Now that the results of the region’s work are coming back, everyone on all sides of the tournament seems to agree: The effort was worth it.

Lisa Barnott, the director of marketing for Lakewood Ranch developer Schroeder-Manatee Ranch, says an additional 3,796 new users came to the Lakewood Ranch website Feb. 18-28 via the golf-related campaign SMR ran on Google.  Those same users are responsible for generating 1,337 conversions during that period, mostly in the form of chat sessions.

Additionally, Barnott says, 13,500 new users came to the website during this period via a direct channel, an increase of 15% over the previous 10-day period. Barnott says she believes many of these users were responding to Lakewood Ranch’s golf-focused print advertisements.

Referral traffic to the Lakewood Ranch Golf and Country Club website also went up 29.4% during the 10-day window spanning both tournaments, generating 203 visits to the membership page, an increase of 27.67%, according to Barnott’s data.

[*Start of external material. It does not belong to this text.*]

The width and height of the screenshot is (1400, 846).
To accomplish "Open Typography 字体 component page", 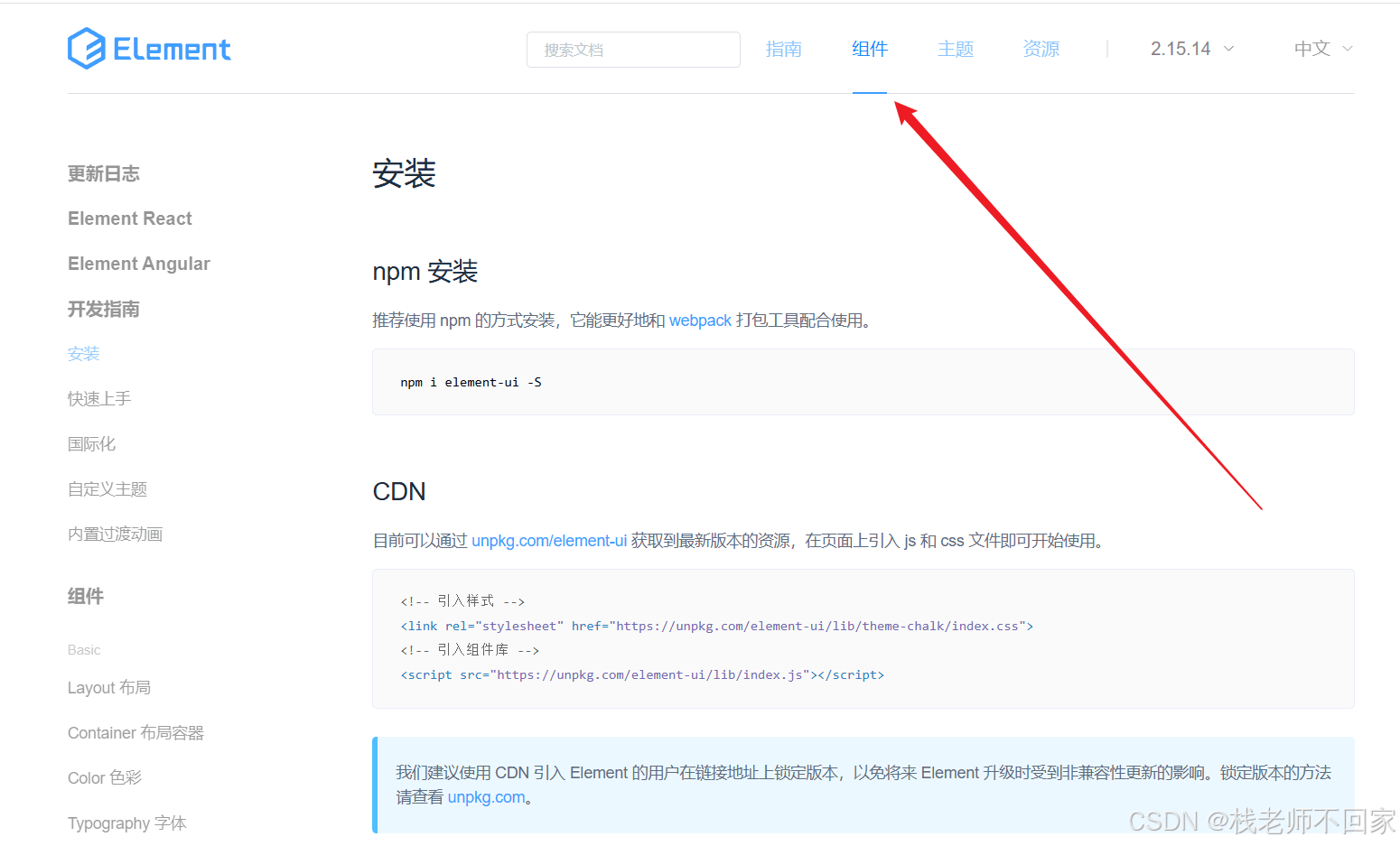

“I think we were satisfied from the beginning,” says Monaca Onstad, the director of community activities for SMR. “The World Golf Championship put the area on the map for events like that. And from a resident standpoint, it was prideful to have that in our backyard. I had many people from outside the area reach out to say how cool it was. I have friends and family looking to buy in Florida telling me they can’t believe stuff like that happens in the Lakewood Ranch area. It’s about the cool factor of it all.”

Onstad says that the event also showed the company how to be an even better partner the next time an event of this size comes to the area — which she believes will happen.

Elliott Falcione, Bradenton Area Convention and Visitors Bureau’s executive director, says the tournament was a boon to the county, permeating the thoughts of golf fans.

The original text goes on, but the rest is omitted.